Not sure about those extractors. The extractor part probably would fit, but spacers are deep enough that the other part that fits onto your ratchet/breaker bar might not. They don't list the actual dimensions to check. I'd try to find an extractor with a much longer neck so you don't run into that problem.
Never use an impact gun on those. Just asking for trouble :-\ I mean maybe for taking up the slack but I'd never use one on those for tightening/removing. Somebody had that same thing happen to them using an air-gun in a thread here....maybe 3 or so years ago?
Just saw this.
Put a shallow nut on top of the stripped nut.
Then put another spacer or wheel back on.
When you torque the lug nuts of the wheel you put back on, the nut sandwiched in between will forge down a mil or two into the cheap soft aluminum space. It will also push the stud a hair back thru the hub.
Remove wheel (or other spacer) and check to see if nut is loose. If not, use large punch and hammer on back of hub to push stud back forward a mil or two. The nut should be able to be spun off.
if not, repeat pushing stud back into hub.
Dremel cutoff wheel the head of stud.
Pull stud completely thru forward.
Once spacer is free, remove all the crap studs from spacer, aluminum too soft and those studs are junk. Drill out the AL spacer holes w harbor freight deming bit.
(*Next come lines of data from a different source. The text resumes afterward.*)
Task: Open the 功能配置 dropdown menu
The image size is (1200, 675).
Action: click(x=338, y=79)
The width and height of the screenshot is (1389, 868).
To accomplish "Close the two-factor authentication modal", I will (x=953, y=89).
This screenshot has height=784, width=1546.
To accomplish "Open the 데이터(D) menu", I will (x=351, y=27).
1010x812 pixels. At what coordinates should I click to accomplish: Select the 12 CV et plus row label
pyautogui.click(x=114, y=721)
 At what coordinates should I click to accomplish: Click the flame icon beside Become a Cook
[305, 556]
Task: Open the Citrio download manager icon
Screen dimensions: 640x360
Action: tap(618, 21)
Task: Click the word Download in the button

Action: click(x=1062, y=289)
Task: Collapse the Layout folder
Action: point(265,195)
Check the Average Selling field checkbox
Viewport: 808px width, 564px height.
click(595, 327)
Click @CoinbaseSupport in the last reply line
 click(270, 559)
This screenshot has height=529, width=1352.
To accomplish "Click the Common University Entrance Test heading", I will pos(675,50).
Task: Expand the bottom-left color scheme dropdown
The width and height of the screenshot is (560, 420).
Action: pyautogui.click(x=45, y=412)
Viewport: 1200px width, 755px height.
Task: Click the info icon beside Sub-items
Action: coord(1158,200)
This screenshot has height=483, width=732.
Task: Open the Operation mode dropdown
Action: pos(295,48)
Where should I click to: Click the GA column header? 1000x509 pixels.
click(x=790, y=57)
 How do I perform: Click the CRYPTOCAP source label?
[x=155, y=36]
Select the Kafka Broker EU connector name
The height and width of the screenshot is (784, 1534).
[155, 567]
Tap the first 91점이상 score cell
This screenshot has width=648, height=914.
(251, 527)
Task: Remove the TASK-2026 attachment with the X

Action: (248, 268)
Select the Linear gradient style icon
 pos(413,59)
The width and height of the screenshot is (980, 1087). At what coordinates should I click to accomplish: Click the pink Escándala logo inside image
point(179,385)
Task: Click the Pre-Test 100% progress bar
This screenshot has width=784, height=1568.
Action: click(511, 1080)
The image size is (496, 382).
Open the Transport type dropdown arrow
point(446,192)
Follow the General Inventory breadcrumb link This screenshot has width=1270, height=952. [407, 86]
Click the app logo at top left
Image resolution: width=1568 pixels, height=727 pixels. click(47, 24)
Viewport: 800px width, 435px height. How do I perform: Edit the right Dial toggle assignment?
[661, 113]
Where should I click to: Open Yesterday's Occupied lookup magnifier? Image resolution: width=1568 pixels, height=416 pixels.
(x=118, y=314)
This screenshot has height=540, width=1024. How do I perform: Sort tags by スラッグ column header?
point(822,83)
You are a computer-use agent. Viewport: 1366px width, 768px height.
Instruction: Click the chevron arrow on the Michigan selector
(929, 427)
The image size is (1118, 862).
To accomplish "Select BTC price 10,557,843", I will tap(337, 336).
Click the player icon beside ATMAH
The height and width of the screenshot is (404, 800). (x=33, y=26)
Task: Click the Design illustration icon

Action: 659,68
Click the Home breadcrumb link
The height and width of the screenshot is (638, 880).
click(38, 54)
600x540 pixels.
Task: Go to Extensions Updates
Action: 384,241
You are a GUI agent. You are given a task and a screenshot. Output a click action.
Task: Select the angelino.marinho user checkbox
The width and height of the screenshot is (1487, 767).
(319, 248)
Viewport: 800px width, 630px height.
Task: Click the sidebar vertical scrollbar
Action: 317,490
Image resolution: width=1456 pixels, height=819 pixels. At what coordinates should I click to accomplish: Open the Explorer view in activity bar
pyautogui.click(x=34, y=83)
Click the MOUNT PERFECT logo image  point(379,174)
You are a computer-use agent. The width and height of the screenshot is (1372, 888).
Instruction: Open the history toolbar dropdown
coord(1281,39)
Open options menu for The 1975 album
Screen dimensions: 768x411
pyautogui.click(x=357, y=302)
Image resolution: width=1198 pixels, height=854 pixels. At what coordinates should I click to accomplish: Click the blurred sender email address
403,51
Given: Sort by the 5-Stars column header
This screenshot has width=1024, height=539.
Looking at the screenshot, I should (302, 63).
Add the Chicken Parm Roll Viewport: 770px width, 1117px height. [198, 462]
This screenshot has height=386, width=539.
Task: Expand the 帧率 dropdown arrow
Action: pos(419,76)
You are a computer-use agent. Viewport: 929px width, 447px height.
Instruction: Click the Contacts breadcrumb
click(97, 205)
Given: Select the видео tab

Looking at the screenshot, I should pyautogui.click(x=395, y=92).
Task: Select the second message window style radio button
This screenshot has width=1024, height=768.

Then get ARP $$ or Dorman $ grade 12.9 studs in longer length to replace stock studs.
remove remaining stock studs w ball joint tool (harbor freight). And install longer ones w Lisle stud install tool (basically a ballbearing washer) (Amazon).
Put spacers w larger holes over long studs.
Put wheels on. drink beer.
if you use a sledgehammer on it, just plan on replacing the whole hub anyway since the wheel bearing will likely fail from sledgedamage. Wheel bearing is forged into hub unitized assembly.